Being Trusted by God for God's Work

So, what the heck is a talent, anyway? I’ll tell you one thing: it won’t win you a spot on America’s Got Talent, or Dancing with the Stars, that’s for sure! You know those giant lottery billboards … the ones that tell you the current jackpot in great big letters? That’s a talent. If you suddenly had in your hand enough money to equal the average annual salary times twenty…. That’s a talent.

So imagine if you hit the jackpot. What would you do?

The trusted servants in Jesus’ story did not hit the jackpot. Instead, they were people their master had come to trust with what amounted to a winning lottery ticket—but there was a catch. They had to make it grow on his behalf!

Imagine if someone gave you a big pile of money and said “I am going away now, you take this big pile of money and make it grow and when I come back I will collect what you’ve made.” What would you do?

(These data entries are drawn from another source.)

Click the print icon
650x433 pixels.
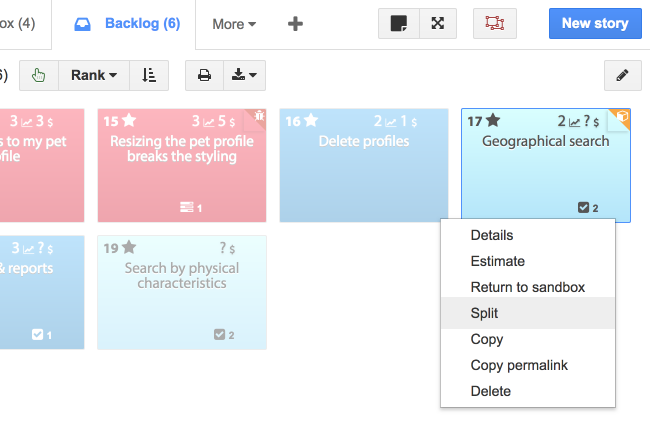[204, 75]
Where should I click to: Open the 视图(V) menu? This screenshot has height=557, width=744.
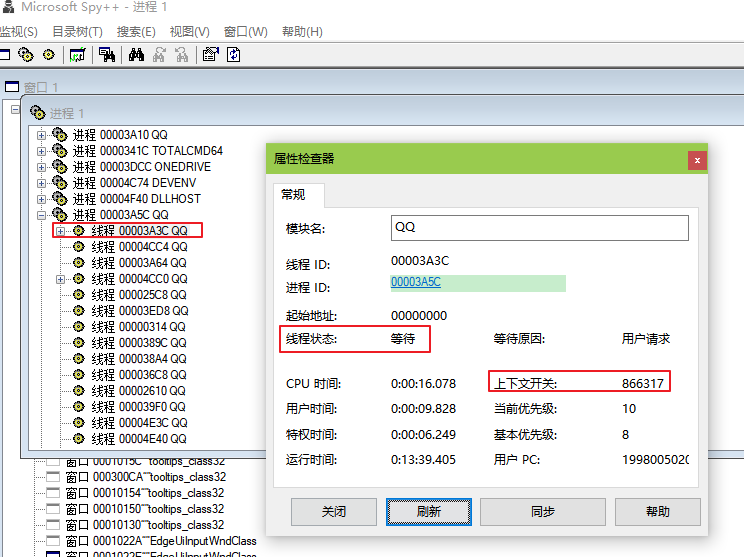[x=189, y=32]
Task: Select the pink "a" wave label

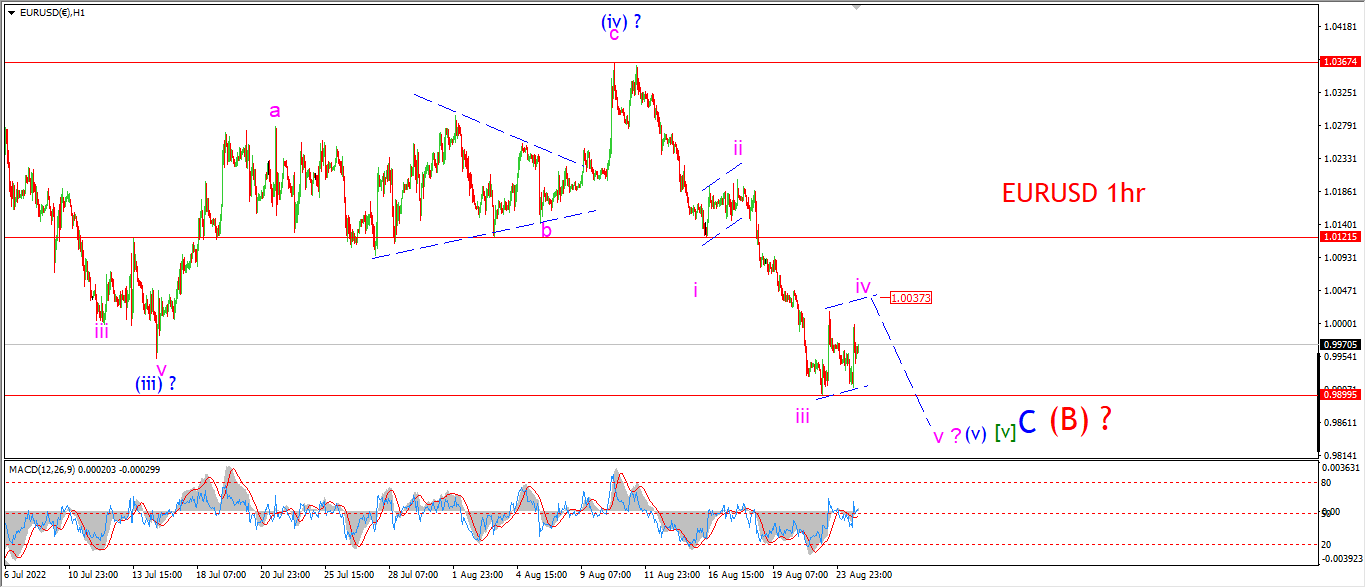Action: [275, 111]
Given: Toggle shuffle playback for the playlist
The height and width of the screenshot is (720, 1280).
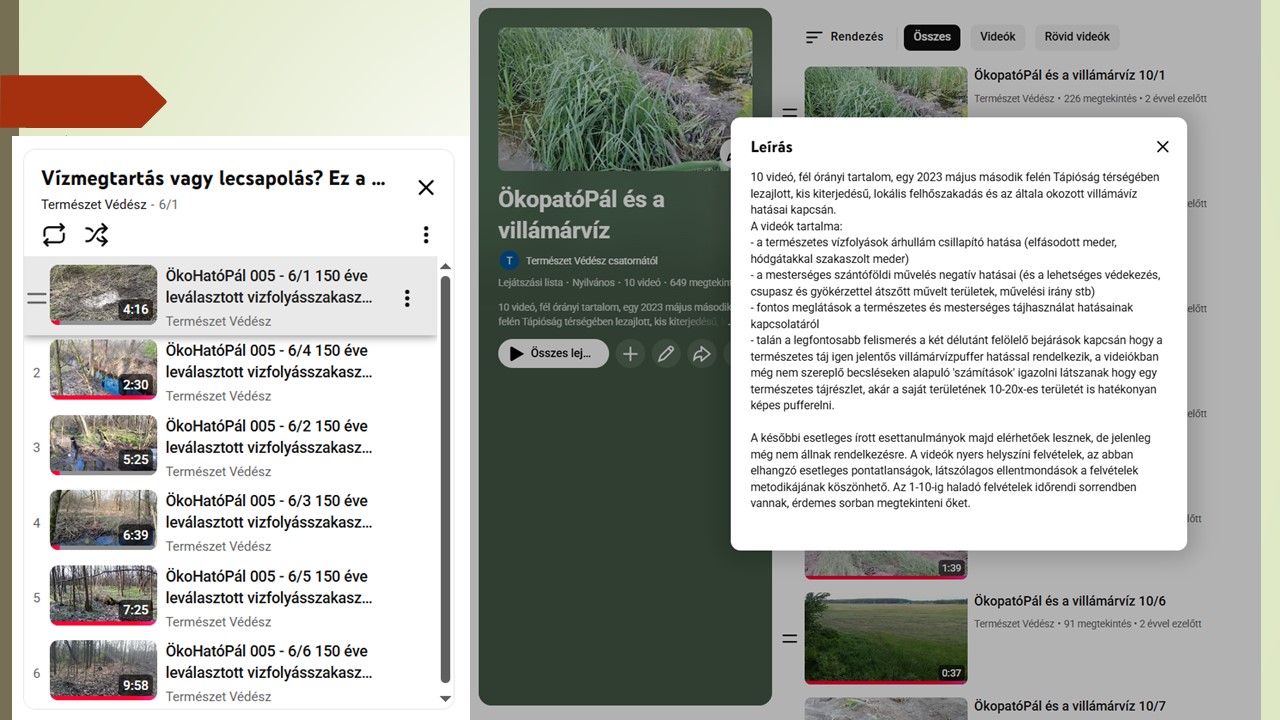Looking at the screenshot, I should (x=96, y=234).
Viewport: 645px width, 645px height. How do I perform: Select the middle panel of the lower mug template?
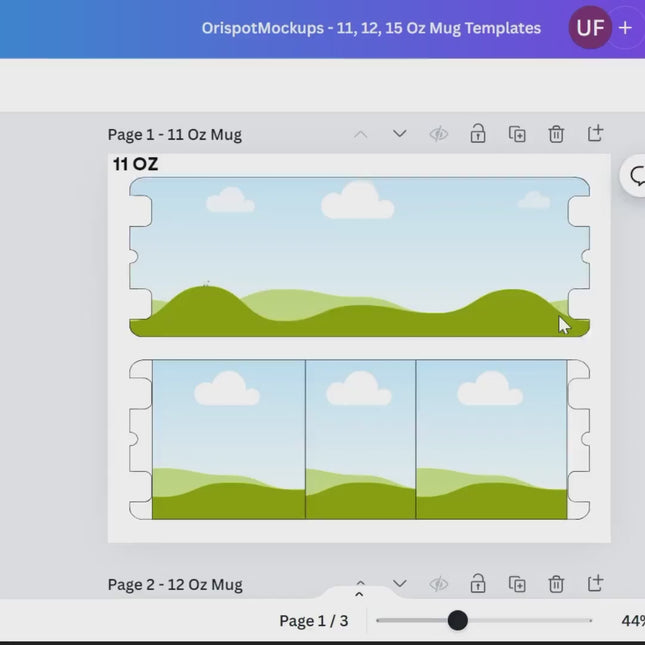coord(360,440)
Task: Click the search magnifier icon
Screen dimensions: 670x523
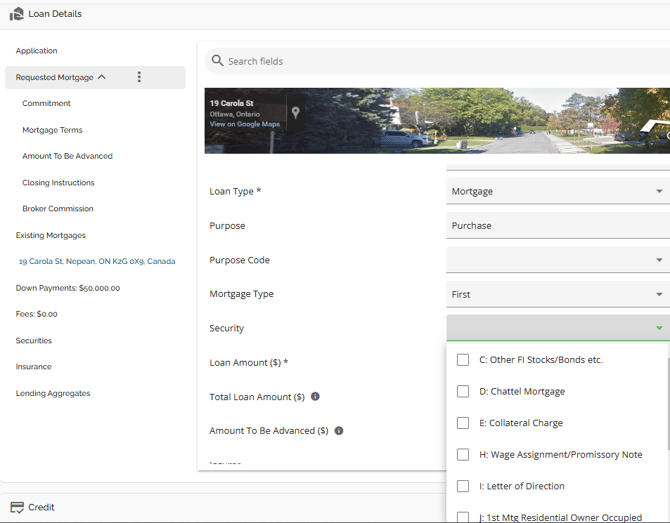Action: coord(215,61)
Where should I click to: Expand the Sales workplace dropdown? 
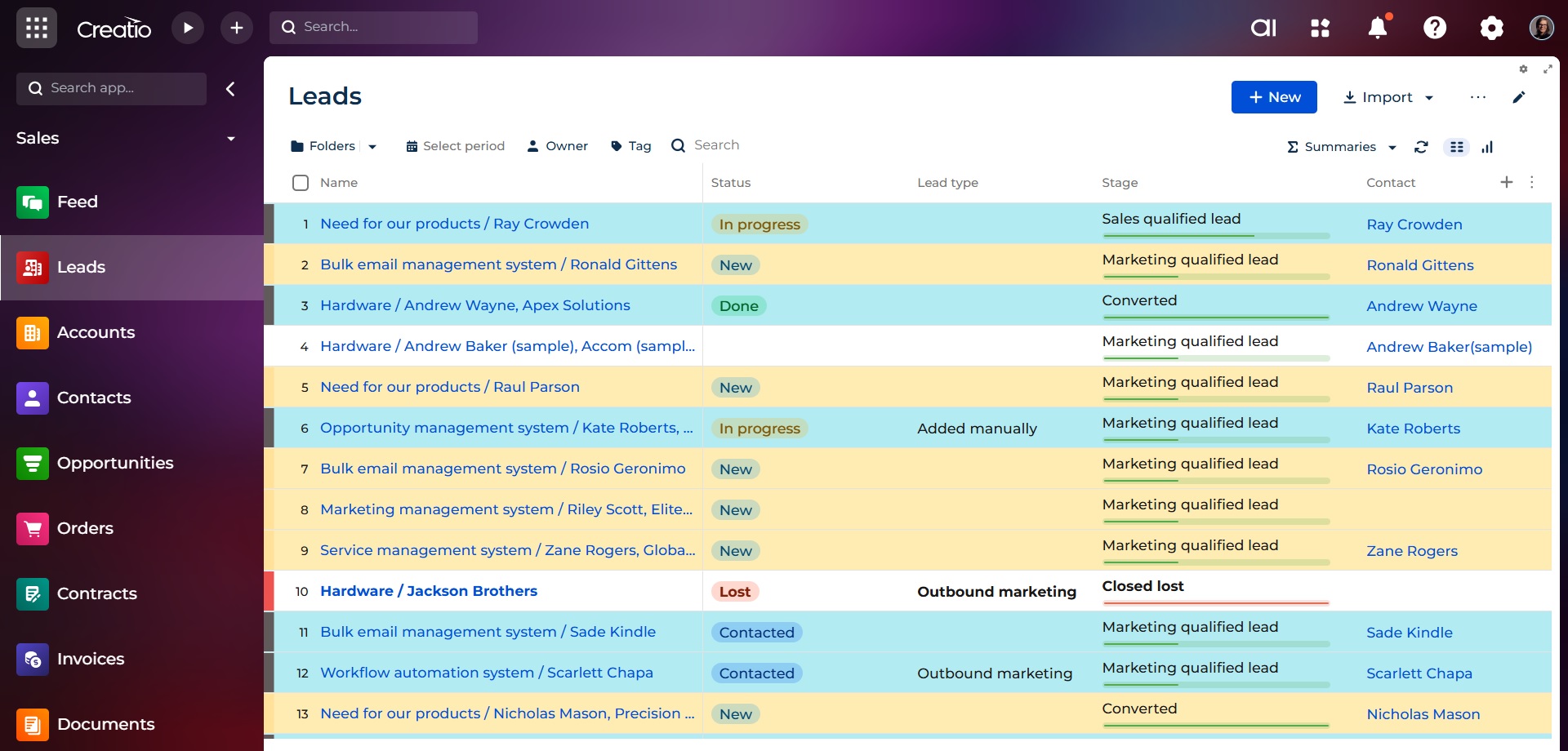pos(230,139)
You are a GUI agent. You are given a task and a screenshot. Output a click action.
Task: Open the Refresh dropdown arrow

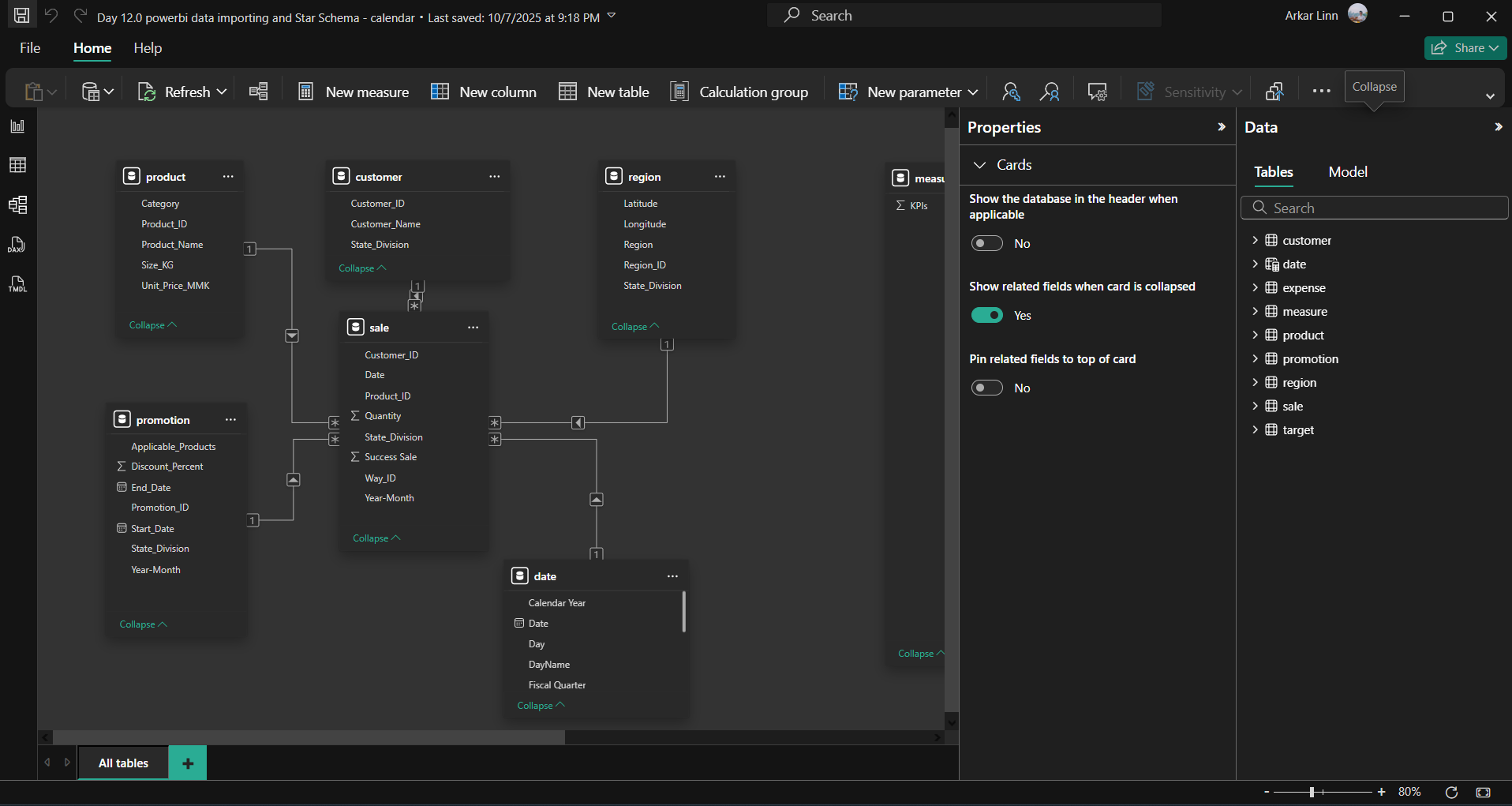pyautogui.click(x=222, y=92)
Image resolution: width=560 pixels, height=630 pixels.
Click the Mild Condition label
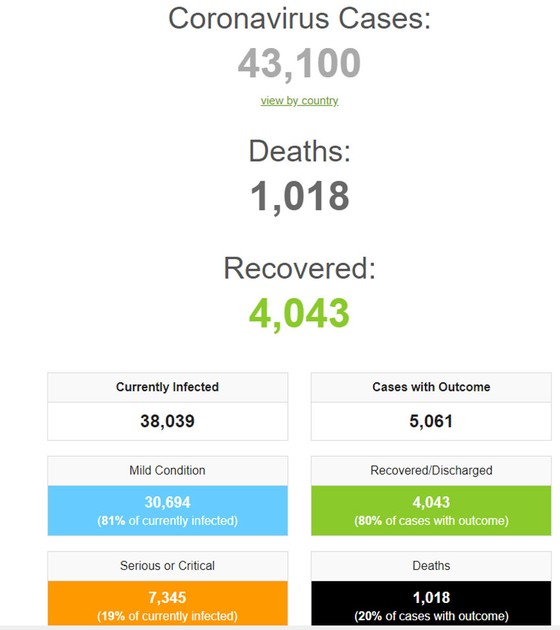point(168,470)
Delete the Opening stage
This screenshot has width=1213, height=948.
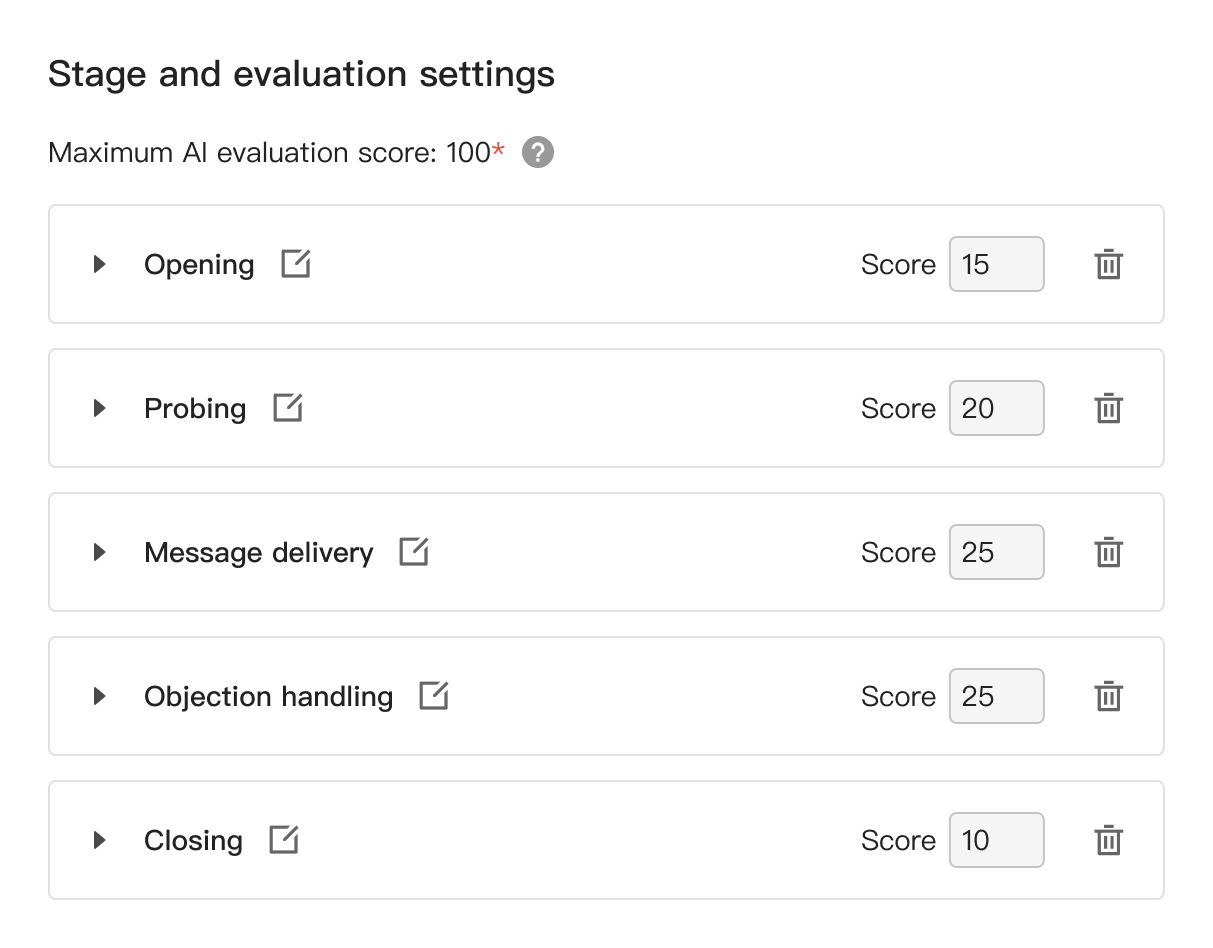[1108, 265]
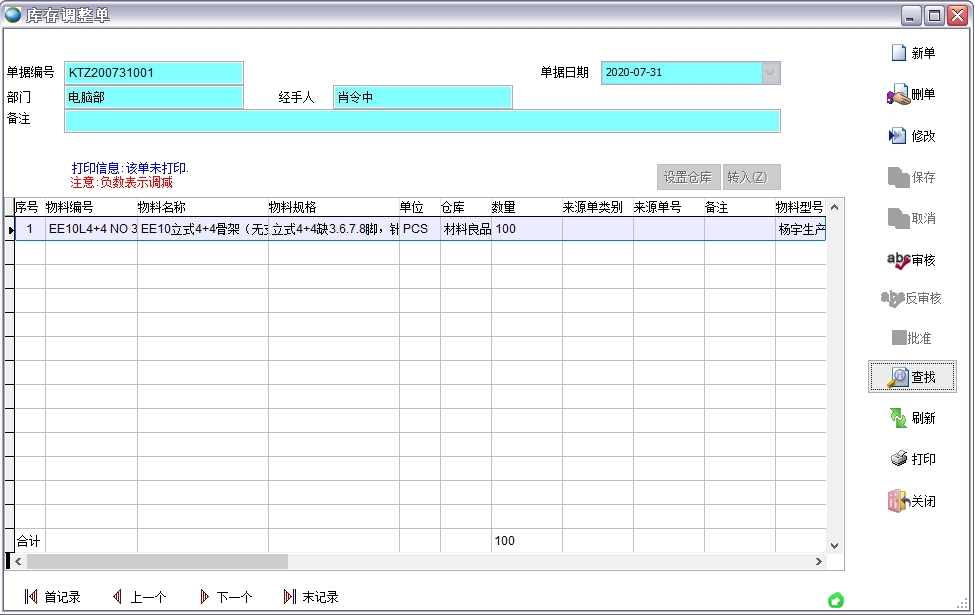975x615 pixels.
Task: Open the 查找 search button
Action: click(x=911, y=377)
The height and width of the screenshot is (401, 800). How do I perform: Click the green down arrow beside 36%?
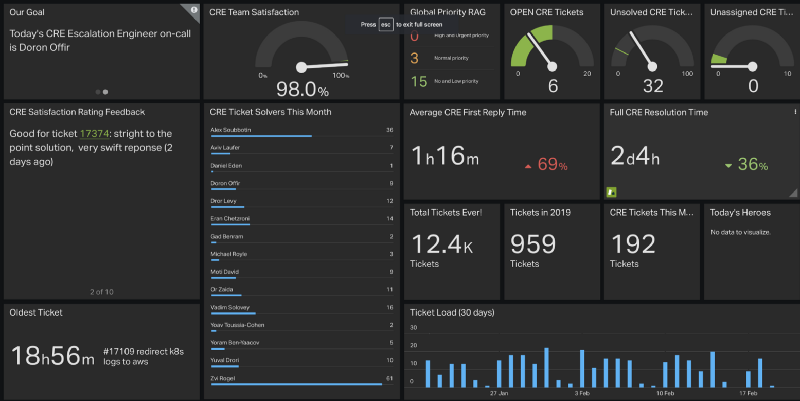tap(728, 165)
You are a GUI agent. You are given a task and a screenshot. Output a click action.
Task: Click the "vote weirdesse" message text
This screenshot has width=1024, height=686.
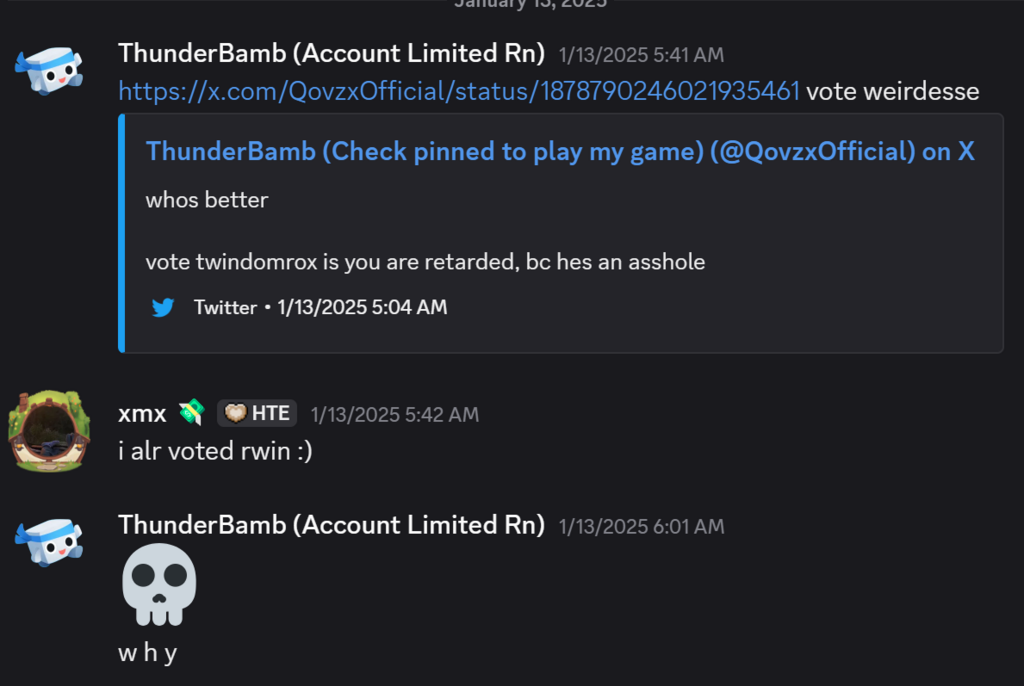tap(892, 92)
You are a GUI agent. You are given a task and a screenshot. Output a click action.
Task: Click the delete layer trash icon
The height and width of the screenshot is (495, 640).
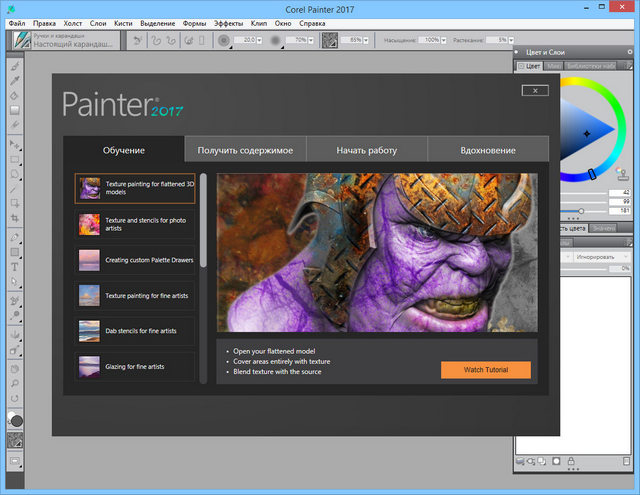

This is what happens in the story Jesus told about three servants who were told to grow their masters money. Only two did, but one did not. He trusted them all, he believed them all to be responsible. And he gave them only as much as they could handle. Two of them did something to make their money grow. But not the third.  Remember, the master believed that the third slave had some skills, some gifts, some ability—because even though he was given the smallest amount, it wasn’t chump change! He gave the guy twenty years of average daily wage! That would be about a million dollars by today’s standard. Cha-ching!

But he was afraid of the master and knew he’d be angry if he lost, so he kept it safe…and that’s all.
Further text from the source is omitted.